Sustained endolymph pumping in response to auditory frequency stimulation. Particle imaging velocimetry shows sustained endolymph pumping at the apex (Ap) of the lateral canal ampulla flowing over the detached cupula in an animal model of canal dehiscence. (A,C) Vector fluid velocity fields at the at a peak inhibitory frequency 800 Hz and peak excitatory frequency 2044 Hz show endolymph pumping changes direction. Large arrows indicate direction of net endolymph flow. (B) The change in velocity magnitude (µm/s) determined by PIV at the specified frequencies.

Discussion

Present results explain the origin of Tullio phenomena, where a dehiscence or fistula in the bony labyrinth results in pathological and debilitating vestibular responses to sound. Introducing a flexible window in the bony labyrinth alters pressure gradients in the inner ear, which causes hearing loss and introduces abnormal vestibular sensitivity to sound. Conductive hearing loss and vestibular sensitivity to low-frequency stimuli are relatively straightforward to explain on the basis of pressure-driven displacement of inner ear fluids6,8,9,19, but sustained responses of SCC afferent neurons to auditory frequency stimuli are more difficult to explain. Here, we present experimental and theoretical evidence that sustained SCC responses to auditory frequency stimuli are due to traveling waves arising at the site of the dehiscenc and propagate in both directions to pump endolymph around the afflicted SCC. Two consequences of these waves combine to generate vestibular sensitivity to sound. First, the waves vibrate the membranous labyrinth, leading to cycle-by-cycle displacement of sensory hair bundles, modulation of mechano-electrical transduction currents, and phase-locked action potentials. Second, traveling waves pump endolymph around the SCC loop21, mimicking angular head acceleration, leading to tonic hair bundle displacements, and evoking sustained changes in action potential firing rate. Notably, sound-evoked vibration and endolymph pumping caused by waves are also present in the intact labyrinth, however are decreased by two orders of magnitude or more.

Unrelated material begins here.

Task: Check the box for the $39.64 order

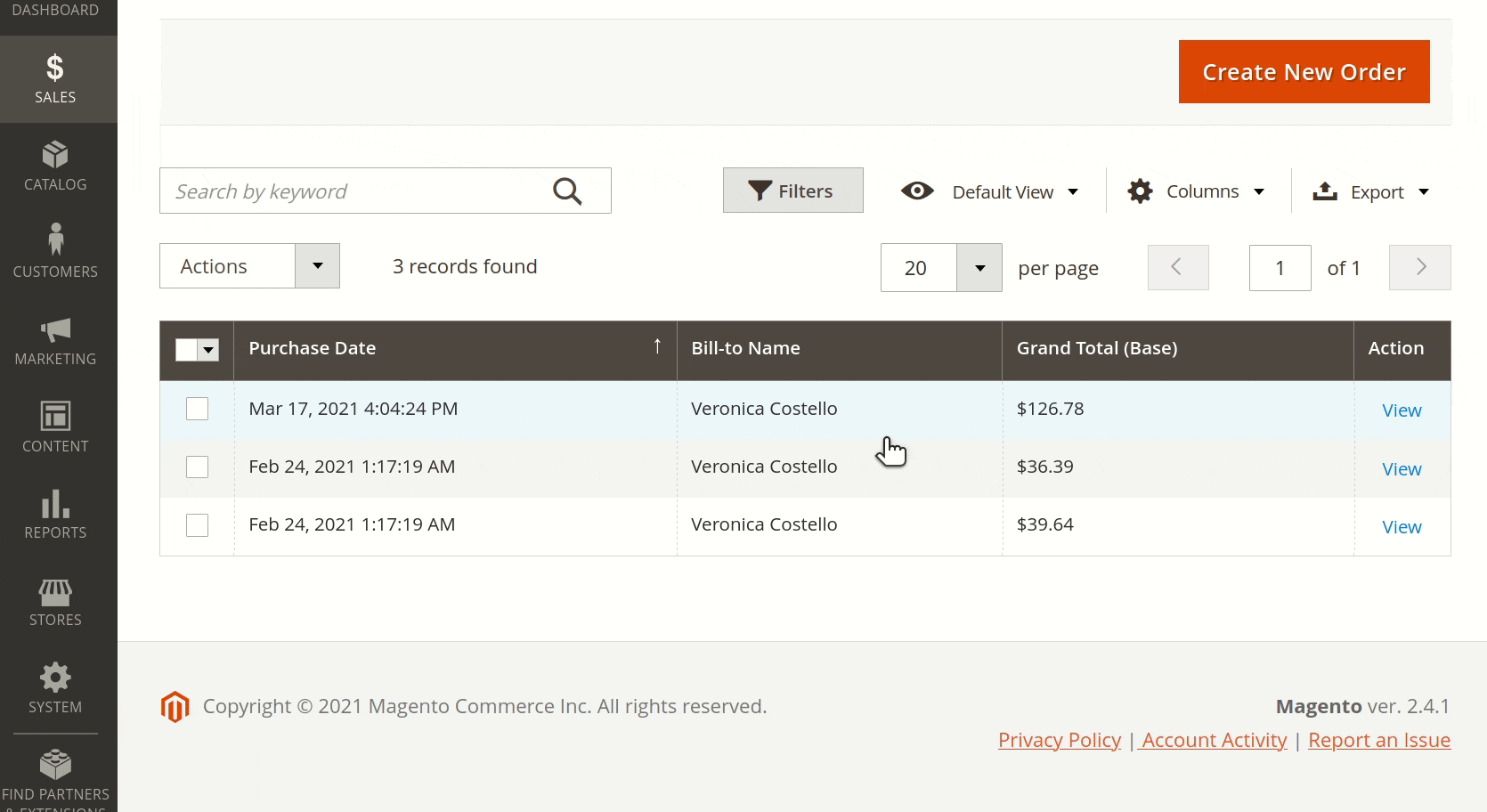Action: point(197,525)
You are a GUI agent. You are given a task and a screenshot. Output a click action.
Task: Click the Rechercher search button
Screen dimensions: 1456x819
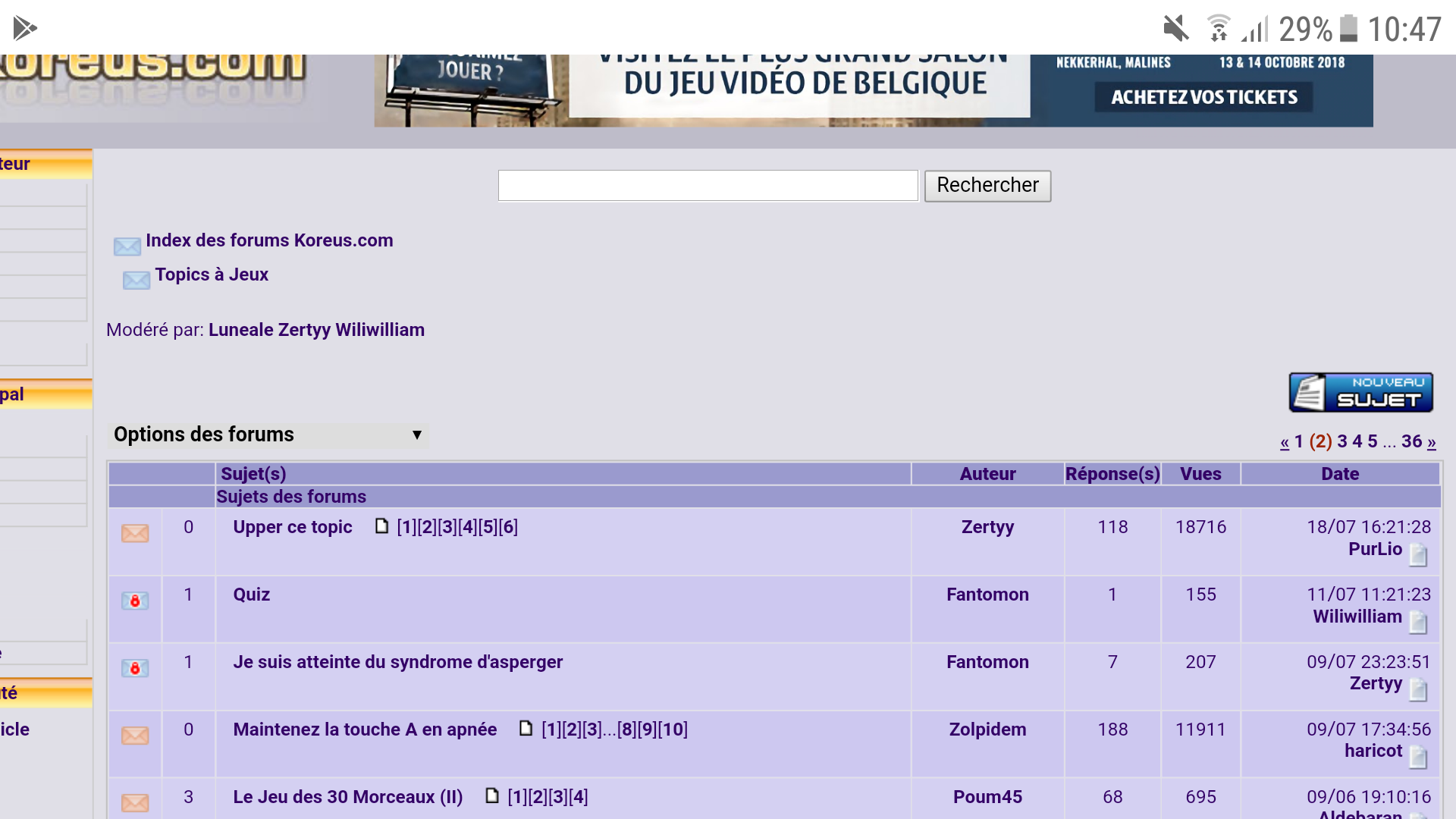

The fact that waves originate at the dehiscence and travel in both directions toward the sound source might seem counterintuitive, but the phenomenon arises directly from the mechanics. Compressibility of the inner ear fluids is negligible at physiologically relevant pressures, so any net inward movement of fluid driven by sound pressure at the oval window must be balanced by an outward movement at the dehiscence and the round window. If the dehiscence size is small compared to the vestibule, the fluid displacement at the dehiscence will be relatively large. Hence, the largest pressure modulation acting across the vestibular membranous labyrinth is at the dehiscence, giving rise to traveling waves propagating away from the dehiscence (e.g. Fig. 1Ai). Because of this, the condition can be modeled experimentally by mechanical stimulation at the site of the dehiscence. Notably, in many cases of canal dehiscence, there is sufficient bone loss to allow dura to herniate into the canal, which defects the membranous labyrinth and induces pulsatile oscillopsia synchronous with heartbeat31,32,33. Frequency-dependent endolymph pumping occurs due to asymmetric traveling wave reflection. Multiple reflections lead to a combination of standing waves and traveling waves in the both limbs of the dehisced canal (e.g. Fig. 2). As a result, pumping occurs ampullofugal or ampullopetal depending on which limb of the canal admits the dominant traveling wave. The direction of wave pumping can switch with frequency (e.g. Figs 4E and 5), because the extent of reflection in the two directions is dependent on tissue morphology and stimulus frequency. Accounting for bi-directional propagation is essential to capture frequency dependence of the direction and magnitude of pumping – features of Tullio phenomena that cannot be explained by unidirectional wave propagation21.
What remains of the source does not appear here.